Un tempo per annoiare e per trovare il filo del gioco, un tempo per darsi una bella sveglia e acciuffare i gol. Il Milan di questi tempi magri è così, incapace cioè di reggere per una serata intera a ritmi frenetici per mettere a dura prova la resistenza del rivale che regge per una frazione prima di cedere alla stoccata strozzata di Muntari dal limite dell'area. Il nuovo esperimento, Bonaventura mezz'ala, dura appena 40 minuti a dimostrazione che forse nemmeno Inzaghi è convinto della scelta tattica. E infatti al culmine della prima porzione di sfida, decide di correggere lo schieramento e di passare deciso e coraggioso, al 4-2-3-1, per intendersi lo schema B (qui vale come Berlusconi) che deve riportare un po' di pedine al posto giusto. Menez, in partenza sulla pista mancina, sembra svagato e anche mal disposto, Bonaventura non si trova a suo agio e tutta la manovra d'attacco del Milan s'ingolfa come il motorino di uno scooter sfiatato: indispensabile rimescolare le carte. Cui si aggiunge anche un po' di sprint complessivo che consente alle cadenze rossonere di trasformare l'episodico e prevedibile attacco in un vero assedio.
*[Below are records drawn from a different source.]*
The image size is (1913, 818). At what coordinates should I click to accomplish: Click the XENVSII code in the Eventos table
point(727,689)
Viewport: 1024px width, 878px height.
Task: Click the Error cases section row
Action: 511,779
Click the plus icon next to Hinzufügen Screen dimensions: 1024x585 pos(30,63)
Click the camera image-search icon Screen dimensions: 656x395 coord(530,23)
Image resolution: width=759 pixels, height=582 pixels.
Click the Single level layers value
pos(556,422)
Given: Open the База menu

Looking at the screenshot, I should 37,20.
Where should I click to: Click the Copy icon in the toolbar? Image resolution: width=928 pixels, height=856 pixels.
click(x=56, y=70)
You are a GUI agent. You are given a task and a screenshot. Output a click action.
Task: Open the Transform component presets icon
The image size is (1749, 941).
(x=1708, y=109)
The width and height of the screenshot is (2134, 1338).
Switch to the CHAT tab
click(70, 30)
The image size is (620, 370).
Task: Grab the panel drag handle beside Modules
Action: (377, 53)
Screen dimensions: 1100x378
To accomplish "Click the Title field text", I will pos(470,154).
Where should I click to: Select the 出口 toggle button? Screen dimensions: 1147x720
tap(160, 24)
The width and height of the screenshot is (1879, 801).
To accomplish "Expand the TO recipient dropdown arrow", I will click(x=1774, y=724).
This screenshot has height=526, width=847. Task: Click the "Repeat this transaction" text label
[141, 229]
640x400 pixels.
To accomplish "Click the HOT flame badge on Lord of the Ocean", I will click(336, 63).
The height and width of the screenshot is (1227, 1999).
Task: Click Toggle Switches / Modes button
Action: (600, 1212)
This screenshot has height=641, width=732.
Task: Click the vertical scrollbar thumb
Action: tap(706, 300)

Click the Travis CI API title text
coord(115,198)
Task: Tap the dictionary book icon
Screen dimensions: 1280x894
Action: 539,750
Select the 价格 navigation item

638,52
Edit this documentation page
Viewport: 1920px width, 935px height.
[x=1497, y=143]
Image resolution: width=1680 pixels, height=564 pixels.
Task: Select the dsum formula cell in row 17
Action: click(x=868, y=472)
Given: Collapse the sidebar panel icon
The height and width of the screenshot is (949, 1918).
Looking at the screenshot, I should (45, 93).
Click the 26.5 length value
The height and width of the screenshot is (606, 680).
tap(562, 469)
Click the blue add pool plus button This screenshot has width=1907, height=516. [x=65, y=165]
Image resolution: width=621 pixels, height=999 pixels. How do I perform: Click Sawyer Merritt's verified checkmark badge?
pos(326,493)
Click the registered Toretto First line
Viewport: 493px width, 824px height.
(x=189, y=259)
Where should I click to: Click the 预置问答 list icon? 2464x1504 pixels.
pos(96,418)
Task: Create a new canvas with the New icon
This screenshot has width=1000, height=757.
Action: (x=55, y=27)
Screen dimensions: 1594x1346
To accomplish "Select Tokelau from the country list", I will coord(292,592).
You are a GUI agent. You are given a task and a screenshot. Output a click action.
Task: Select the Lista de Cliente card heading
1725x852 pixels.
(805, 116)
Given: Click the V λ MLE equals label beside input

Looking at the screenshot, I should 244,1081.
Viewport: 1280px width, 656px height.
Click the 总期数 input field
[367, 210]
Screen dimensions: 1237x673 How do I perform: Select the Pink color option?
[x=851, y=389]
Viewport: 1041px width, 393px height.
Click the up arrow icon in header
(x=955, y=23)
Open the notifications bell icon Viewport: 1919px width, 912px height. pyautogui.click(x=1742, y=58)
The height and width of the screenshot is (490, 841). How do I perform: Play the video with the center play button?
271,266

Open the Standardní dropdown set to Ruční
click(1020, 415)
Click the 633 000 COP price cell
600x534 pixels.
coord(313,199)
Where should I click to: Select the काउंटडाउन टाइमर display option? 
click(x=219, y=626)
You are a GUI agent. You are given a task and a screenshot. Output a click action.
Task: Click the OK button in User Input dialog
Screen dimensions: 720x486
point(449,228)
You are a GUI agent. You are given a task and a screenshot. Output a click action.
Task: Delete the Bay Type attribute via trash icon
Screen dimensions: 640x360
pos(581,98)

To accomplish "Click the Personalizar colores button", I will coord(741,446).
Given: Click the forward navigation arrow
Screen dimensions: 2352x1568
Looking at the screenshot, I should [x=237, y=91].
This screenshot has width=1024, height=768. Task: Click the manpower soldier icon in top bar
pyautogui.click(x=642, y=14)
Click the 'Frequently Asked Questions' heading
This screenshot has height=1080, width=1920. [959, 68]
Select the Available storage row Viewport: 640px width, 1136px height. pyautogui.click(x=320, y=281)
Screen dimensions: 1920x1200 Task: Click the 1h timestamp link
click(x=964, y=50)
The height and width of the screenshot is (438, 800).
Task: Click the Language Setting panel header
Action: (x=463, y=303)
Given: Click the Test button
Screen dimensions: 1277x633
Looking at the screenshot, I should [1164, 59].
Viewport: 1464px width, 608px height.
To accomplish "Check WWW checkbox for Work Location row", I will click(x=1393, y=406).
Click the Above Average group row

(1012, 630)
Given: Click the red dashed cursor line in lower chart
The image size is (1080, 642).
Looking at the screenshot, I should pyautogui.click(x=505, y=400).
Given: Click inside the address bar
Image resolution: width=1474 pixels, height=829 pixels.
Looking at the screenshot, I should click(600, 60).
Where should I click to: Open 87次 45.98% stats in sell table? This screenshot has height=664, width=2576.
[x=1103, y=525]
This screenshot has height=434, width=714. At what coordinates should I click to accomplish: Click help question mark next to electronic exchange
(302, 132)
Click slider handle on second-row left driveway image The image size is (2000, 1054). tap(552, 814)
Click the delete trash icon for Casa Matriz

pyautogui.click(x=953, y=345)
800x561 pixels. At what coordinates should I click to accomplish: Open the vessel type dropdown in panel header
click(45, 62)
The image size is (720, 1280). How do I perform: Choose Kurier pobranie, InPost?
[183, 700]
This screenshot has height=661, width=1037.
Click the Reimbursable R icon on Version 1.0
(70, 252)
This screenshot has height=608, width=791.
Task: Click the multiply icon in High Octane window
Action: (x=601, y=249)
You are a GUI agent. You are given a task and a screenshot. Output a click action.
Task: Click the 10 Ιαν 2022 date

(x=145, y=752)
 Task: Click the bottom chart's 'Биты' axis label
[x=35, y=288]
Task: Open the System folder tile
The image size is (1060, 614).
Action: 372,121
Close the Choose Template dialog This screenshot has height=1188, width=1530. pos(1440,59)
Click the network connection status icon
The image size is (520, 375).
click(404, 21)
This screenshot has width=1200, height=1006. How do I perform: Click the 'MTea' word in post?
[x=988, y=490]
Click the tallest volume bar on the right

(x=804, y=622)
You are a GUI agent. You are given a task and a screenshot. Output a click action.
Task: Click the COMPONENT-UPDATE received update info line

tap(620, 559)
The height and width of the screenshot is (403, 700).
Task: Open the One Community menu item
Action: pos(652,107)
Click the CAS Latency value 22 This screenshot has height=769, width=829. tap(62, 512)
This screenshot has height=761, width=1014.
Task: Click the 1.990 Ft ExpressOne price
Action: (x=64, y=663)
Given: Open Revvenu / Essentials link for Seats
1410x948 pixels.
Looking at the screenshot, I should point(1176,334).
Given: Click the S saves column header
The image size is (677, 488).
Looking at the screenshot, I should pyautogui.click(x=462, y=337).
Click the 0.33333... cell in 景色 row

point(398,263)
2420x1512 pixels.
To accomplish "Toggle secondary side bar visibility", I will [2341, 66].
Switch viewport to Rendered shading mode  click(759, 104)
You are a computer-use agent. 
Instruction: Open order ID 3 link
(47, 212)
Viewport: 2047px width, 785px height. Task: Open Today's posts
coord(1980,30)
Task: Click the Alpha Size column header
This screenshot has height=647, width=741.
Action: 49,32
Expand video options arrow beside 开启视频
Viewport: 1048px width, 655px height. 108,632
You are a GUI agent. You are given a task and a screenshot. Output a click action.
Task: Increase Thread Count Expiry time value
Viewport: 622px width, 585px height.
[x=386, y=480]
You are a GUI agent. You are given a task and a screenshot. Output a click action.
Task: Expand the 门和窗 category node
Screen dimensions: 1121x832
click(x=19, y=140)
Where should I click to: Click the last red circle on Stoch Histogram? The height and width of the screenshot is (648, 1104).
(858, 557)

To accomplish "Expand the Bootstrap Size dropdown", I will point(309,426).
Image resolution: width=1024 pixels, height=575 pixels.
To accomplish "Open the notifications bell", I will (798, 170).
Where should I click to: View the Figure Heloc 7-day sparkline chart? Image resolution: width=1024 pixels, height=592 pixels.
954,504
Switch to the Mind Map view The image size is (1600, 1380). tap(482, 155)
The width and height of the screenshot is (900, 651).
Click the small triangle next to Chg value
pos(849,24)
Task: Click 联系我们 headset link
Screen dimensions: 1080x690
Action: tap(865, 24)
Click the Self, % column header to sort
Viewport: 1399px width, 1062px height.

Non si tratta di un semplice cambio di passo o di una mossa da scacchi, si tratta invece di una modifica sostanziale: e infatti nel breve volgere di 25 minuti, la squadra di Inzaghi può addirittura apparecchiare almeno 4-5 golose occasioni. Torres sbaglia uno stop elementare, Muntari raccoglie al volo una respinta dal limite e la trasforma in un petardo, imprendibile per Bardi, Menez si scontra con un portierino niente male che ha le stimmate interiste prima del sinistro su punizione di Honda che mette in cassaforte il successo.

Aperta la scatola gialla, e concesso un clamoroso “buco” difensivo (Muntari che spalanca a Lazarevic la porta di Abbiati), il Milan ripropone i difetti e le insicurezze difensive di sempre che tolgono spessore alla sua classifica. Torres, al debutto da titolare a San Siro, chiude senza lampi e non può certo lamentarsi soltanto degli assist: cede il passo a El Shaarawy che debutta con uno scatto prodigioso (da cui nasce la punizione del 2 a 0) prima di servire l'assist a Bonaventura. Non sta così male, a giudicare dalle prime impressioni.

Forse è il caso di fare una scelta coraggiosa: o lui o Torres.